Die Verwaltung empfiehlt, dem Wunsch des Antragstellers zu entsprechen. Dieser habe sich bereit erklärt, die Kosten des Bebauungsplanverfahrens zu übernehmen, heißt es in der Beschlussvorlage. Dazu soll ein so genannter Städtebaulicher Vertrag abgeschlossen werden. Man stünde in Konkurrenz zu Ganderkesee-Heide, stellt die Verwaltung fest. Es ginge auch darum, den Fortzug Delmenhorster Bürger in die Nachbargemeinde zu bremsen.

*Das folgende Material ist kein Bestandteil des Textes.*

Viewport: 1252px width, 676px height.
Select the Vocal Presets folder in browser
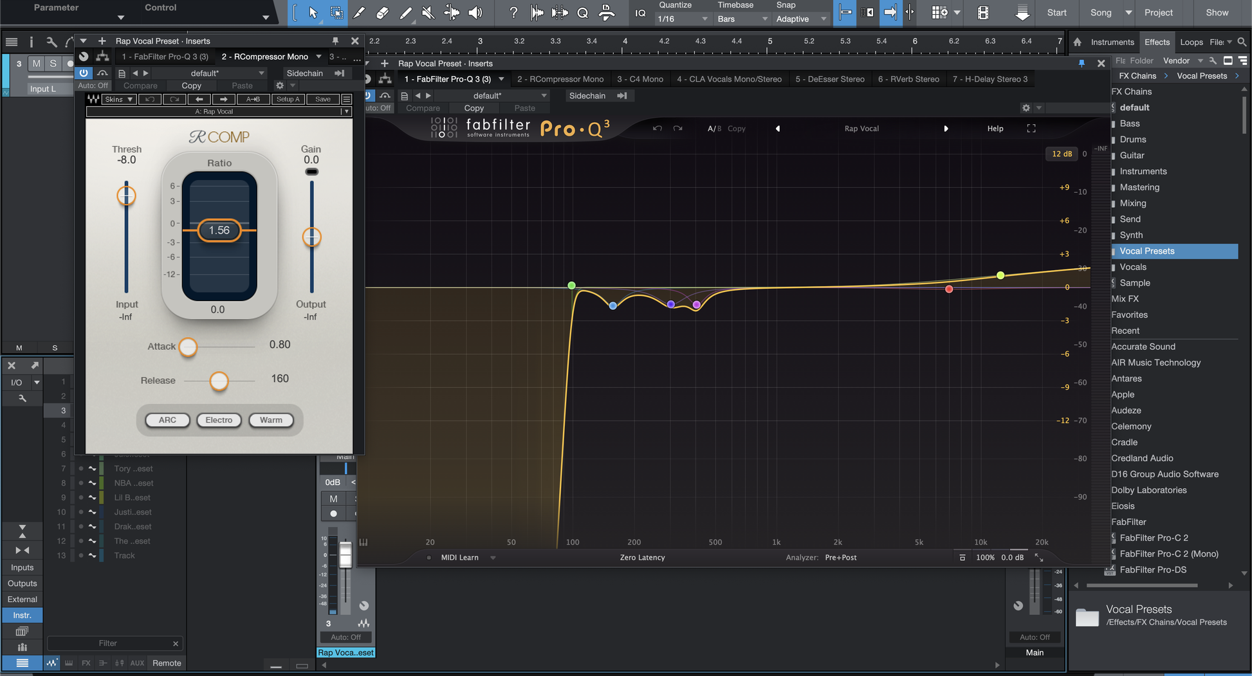pos(1146,251)
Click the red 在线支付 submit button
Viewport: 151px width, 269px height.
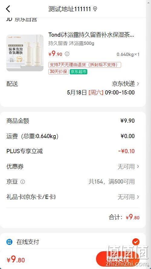tap(118, 258)
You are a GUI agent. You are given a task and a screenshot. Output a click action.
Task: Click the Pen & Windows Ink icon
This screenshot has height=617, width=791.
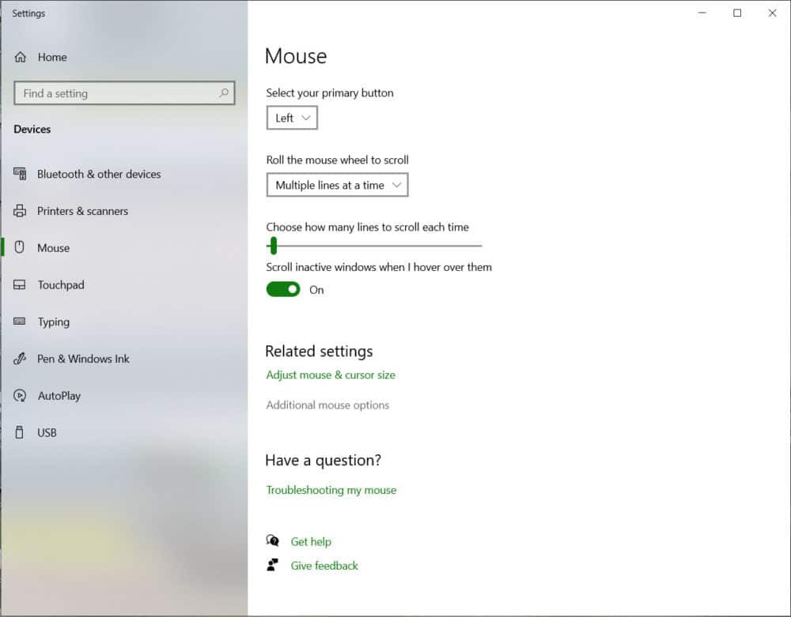coord(19,359)
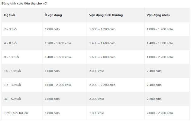The width and height of the screenshot is (191, 121).
Task: Select the "2.000 – 2.200 calo" cell in last row
Action: [160, 113]
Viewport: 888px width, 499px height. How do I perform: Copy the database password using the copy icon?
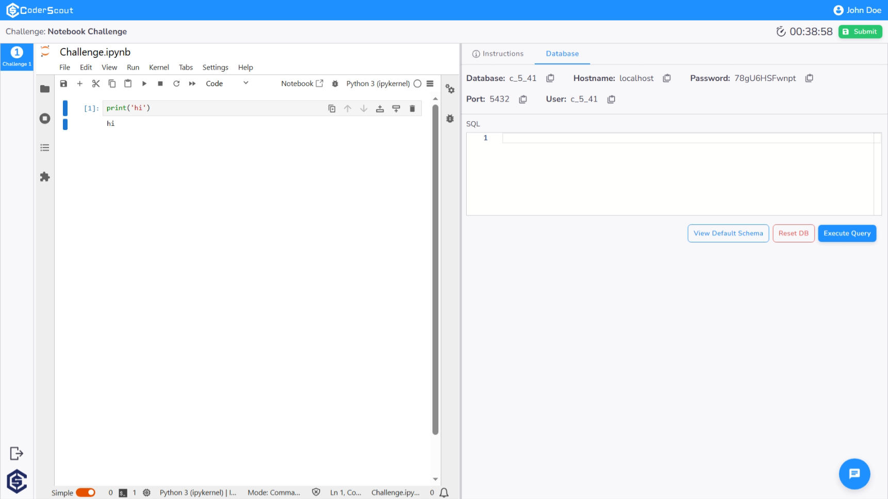point(809,78)

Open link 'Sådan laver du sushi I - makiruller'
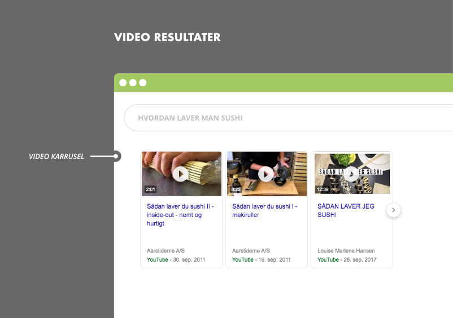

„Wir brauchen kein neues Baugebiet. Es gibt in Delmenhorst zehn Baugebiete, wo sofort gebaut werden kann“, stellt Yvonne Ingenbleek fest. Die Anwohnerin des Hermann-Allmers-Wegs weiß rund 100 Nachbarn hinter sich, die genauso wie sie das Neubaugebiet verhindern wollen. Statt die Randlagen zu zersiedeln, sollte man besser die innerstädtischen Baulücken schließen. Rückendeckung erhalten die Anwohner vom Naturschutzbund. Margitta Spiecker vom NABU-Referat „Nachhaltige Siedlungsentwicklung“ nennt das Plangebiet, das eine Wallhecke und einen großen Eichenbestand beinhaltet, einen „ganz wertvollen Bereich mit hoher Artenvielfalt“. Spiecker verweist überdies auf ein nur 100 Meter entferntes Landschaftsschutzgebiet.